● Exercices à faire
[1] Les affirmations suivantes concordent-elles avec l'arrêt ? Répondez à chacune par oui ou par non, en citant les mots décisifs de l'arrêt : (a) L'audience publique a eu lieu le 21 septembre 2022. (b) L'arrêt attaqué émane de la cour d'appel de Metz. (c) Le dossier a été transmis au procureur général.
[2] Répondez à ces questions d'après l'arrêt :
(a) Quel est le numéro du pourvoi ?
(b) Quelle est l'issue indiquée juste après la date de l'audience ?
(c) À quelle date l'arrêt attaqué a-t-il été rendu ?

● Texte à lire
★ ★ ★ ★ ★

LA COUR DE CASSATION, CHAMBRE COMMERCIALE, a rendu l'arrêt suivant :
COMM.
CH.B
COUR DE CASSATION
______________________
Audience publique du 21 septembre 2022
Rejet
M. MOLLARD, conseiller doyen
faisant fonction de président
Arrêt n° 519 F-B
Pourvoi n° S 21-12.335
R É P U B L I Q U E F R A N Ç A I S E
_________________________
AU NOM DU PEUPLE FRANÇAIS
_________________________
ARRÊT DE LA COUR DE CASSATION, CHAMBRE COMMERCIALE, FINANCIÈRE ET ÉCONOMIQUE, DU 21 SEPTEMBRE 2022
1°/ Mme [T] [M], veuve [K], domiciliée [Adresse 4],
2°/ M. [I] [K], domicilié [Adresse 5],
3°/ Mme [V] [K], épouse [O], domiciliée [Adresse 3],
4°/ Mme [E] [K], domiciliée [Adresse 2],
tous les trois, pris en leur qualité d'héritiers de [J] [K],
ont formé le pourvoi n° S 21-12.335 contre l'arrêt rendu le 5 novembre 2020 par la cour d'appel de Nancy (2e chambre civile), dans le litige les opposant à la société Caisse de crédit mutuel de [Localité 6], dont le siège est [Adresse 1], défenderesse à la cassation.
Les demandeurs invoquent, à l'appui de leur pourvoi, le moyen unique de cassation annexé au présent arrêt.
Le dossier a été communiqué au procureur général.

★ ★ ★ ★ ★

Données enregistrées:
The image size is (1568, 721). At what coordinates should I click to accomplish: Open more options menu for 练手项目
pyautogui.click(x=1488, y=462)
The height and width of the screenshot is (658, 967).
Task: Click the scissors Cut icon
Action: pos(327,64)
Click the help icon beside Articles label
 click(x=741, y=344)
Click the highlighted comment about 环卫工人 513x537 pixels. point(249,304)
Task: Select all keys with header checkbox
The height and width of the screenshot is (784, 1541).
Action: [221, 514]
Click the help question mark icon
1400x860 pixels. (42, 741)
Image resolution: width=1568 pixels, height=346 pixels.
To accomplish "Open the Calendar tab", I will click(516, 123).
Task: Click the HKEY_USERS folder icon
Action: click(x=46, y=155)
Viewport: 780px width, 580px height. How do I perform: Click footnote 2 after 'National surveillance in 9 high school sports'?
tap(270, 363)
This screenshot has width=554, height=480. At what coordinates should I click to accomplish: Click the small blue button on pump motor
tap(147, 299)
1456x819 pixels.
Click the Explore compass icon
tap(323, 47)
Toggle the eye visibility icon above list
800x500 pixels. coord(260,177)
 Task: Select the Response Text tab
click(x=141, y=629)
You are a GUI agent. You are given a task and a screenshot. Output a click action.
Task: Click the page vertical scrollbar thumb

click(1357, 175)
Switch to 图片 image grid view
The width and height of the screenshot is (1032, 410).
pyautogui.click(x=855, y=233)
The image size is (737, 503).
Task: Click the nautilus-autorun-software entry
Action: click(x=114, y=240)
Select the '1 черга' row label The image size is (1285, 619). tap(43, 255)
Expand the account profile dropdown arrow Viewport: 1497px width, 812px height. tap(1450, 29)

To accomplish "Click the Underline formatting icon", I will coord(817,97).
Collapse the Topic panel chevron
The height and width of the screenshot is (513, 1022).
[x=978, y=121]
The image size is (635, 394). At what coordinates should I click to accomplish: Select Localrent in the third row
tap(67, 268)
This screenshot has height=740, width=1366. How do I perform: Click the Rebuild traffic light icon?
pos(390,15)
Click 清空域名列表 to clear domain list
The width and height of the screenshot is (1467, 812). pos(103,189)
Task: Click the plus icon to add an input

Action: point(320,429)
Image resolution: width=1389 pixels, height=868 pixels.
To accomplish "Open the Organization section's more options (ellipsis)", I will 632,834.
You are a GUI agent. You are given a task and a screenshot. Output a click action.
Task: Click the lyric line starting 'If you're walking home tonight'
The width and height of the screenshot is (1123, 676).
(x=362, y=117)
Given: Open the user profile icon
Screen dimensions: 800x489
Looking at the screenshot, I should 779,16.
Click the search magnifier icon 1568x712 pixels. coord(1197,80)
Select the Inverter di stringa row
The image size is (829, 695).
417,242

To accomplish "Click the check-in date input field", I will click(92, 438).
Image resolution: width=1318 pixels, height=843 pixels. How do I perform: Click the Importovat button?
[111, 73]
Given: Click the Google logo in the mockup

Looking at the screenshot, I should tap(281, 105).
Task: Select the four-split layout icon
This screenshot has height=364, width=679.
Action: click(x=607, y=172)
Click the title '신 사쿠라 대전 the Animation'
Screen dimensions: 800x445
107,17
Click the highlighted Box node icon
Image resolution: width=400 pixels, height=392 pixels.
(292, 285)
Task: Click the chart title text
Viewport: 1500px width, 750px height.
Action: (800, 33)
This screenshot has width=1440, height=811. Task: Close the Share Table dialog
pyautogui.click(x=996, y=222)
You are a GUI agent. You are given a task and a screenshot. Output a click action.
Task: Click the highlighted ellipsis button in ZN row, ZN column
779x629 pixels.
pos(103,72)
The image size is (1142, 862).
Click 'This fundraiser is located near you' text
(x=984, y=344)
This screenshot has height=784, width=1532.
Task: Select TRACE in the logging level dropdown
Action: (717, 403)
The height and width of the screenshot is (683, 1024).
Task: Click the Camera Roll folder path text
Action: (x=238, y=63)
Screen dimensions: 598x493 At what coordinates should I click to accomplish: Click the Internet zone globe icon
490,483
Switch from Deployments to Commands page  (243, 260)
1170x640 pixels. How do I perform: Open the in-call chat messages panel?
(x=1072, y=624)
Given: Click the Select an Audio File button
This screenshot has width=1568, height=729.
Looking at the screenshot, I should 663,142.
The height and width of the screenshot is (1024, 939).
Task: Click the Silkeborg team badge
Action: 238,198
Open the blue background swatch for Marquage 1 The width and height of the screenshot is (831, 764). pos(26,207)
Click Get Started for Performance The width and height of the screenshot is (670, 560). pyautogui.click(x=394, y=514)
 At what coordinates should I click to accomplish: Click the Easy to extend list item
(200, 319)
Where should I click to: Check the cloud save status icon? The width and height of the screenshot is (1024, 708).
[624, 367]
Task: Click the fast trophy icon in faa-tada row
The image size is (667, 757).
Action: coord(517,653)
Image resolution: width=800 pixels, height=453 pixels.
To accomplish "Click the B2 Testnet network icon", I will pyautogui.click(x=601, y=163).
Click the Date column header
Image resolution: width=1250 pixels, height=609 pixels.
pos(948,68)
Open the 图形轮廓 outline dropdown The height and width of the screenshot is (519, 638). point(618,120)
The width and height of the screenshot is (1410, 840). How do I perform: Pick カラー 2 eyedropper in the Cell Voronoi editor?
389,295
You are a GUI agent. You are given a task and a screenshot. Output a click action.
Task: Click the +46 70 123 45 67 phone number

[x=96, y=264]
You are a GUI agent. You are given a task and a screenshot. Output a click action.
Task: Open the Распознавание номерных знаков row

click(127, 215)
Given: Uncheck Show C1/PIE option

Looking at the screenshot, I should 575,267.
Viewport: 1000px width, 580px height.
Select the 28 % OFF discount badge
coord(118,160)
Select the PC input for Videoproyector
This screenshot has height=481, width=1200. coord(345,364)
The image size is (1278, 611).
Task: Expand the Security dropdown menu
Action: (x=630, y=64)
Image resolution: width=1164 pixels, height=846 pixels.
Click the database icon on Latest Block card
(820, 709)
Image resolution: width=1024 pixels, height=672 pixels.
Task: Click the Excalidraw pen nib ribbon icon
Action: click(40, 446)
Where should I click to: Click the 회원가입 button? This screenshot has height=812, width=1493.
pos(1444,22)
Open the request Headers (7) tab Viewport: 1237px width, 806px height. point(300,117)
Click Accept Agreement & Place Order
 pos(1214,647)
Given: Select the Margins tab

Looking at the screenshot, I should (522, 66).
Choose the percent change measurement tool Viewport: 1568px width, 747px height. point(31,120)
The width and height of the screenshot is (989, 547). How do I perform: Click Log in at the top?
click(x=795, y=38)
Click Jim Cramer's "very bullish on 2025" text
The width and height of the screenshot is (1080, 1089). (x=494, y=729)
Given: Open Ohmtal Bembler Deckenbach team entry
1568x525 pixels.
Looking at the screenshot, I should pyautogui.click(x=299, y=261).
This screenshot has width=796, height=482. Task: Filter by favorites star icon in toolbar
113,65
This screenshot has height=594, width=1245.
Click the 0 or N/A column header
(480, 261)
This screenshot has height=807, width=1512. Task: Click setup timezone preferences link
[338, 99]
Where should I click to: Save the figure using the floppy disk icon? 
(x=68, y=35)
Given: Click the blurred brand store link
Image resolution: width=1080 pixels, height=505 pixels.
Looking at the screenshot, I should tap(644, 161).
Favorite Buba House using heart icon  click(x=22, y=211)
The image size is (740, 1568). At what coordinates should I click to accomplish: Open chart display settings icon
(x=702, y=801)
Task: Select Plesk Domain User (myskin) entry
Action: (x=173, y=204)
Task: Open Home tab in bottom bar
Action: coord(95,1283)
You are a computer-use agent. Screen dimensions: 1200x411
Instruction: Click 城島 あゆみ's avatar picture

★ ★ ★ ★ ★

● Les résultats
[1]
(a) Oui : « Audience publique du 21 septembre 2022 ».
(b) Non : « par la cour d'appel de Nancy (2e chambre civile) ».
(c) Oui : « Le dossier a été communiqué au procureur général. »

[2]
(a) S 21-12.335
(b) Rejet
(c) Le 5 novembre 2020